This is post 2 of 5 exploring popular perceptions of young people today.
Marketers have spent more than a half century trying to convince consumers to buy the image of youth being a perfect time, filled with frivolity and carelessness. Literature portrays an idyllic time of life that is airy, unassuming and light. Pop music suggests that between mood swings youth have little room left for the concerns of adulthood. As for childhood, these same elements perpetuate a further mythology, reinforcing the traditional conception of children as simplistic minions, empty vessels awaiting the knowledge of adulthood and eagerly assuming whatever mantle is given them by the adults around them, whether that of son or daughter, student or client – or all together, at the same time.
Adults are taught to envy this existence.

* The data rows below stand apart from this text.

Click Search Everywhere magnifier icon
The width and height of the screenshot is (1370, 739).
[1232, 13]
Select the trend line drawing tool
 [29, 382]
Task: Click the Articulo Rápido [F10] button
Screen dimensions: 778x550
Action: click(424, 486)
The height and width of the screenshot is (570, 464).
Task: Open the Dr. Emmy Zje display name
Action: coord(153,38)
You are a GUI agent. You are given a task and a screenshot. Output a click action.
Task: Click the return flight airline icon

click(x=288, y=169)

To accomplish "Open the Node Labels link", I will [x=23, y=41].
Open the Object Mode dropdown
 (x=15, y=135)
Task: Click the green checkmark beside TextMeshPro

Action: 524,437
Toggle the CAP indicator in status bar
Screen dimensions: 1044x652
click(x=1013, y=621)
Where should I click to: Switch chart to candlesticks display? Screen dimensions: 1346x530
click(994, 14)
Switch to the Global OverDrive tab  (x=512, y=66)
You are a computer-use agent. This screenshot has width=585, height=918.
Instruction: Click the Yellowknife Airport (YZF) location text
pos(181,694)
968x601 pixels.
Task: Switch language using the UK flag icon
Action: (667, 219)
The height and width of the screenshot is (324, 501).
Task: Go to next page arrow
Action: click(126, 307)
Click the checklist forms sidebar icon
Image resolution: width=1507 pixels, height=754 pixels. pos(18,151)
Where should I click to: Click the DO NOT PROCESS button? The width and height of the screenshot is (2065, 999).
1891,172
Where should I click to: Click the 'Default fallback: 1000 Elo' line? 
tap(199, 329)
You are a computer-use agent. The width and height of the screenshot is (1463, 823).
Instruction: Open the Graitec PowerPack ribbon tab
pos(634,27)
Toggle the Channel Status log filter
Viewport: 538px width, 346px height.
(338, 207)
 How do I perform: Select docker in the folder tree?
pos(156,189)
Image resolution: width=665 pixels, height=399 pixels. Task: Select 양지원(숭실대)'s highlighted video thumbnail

In modern America this first took the form of cherish, in a Victorian era when middle class children were placed on pedestals for their preciousness and perfection. During that same period youth were married off or sent to their professions when they were young. Working class boys became apprentices to laborers, craftsmen and farmers while poor children were sent to the fields, factories and mines. In the ensuing 100 years youth were alternately viewed as powerful (1930s); suspicious (1950s); despised (1960s); lazy (1970s and 80s); dangerous (1990s), and; overachieving (2000s). All of these attitudes are then marketed back to adults as something to actually want: In the 1940s adults were sold the power of their youth; the so-called laziness of the 1970s was used as a counter-image for adults to rebel against in the 1980s, driving them to become more even more driven, more capitalistic. This says nothing of today, when adults are busy buying HDTVs and widgets for their cars in order to compensate for our inadequate knowledge of technology in the face of the Digital Natives of today.
None of this says anything of the political concerns of youth today, living in a world where they are systematically denied the right to freedom, participation or democratic representation. But that’s another conversation for a different day. This post is simply meant to expose another popular perspective towards children and youth, which is young people as enviable.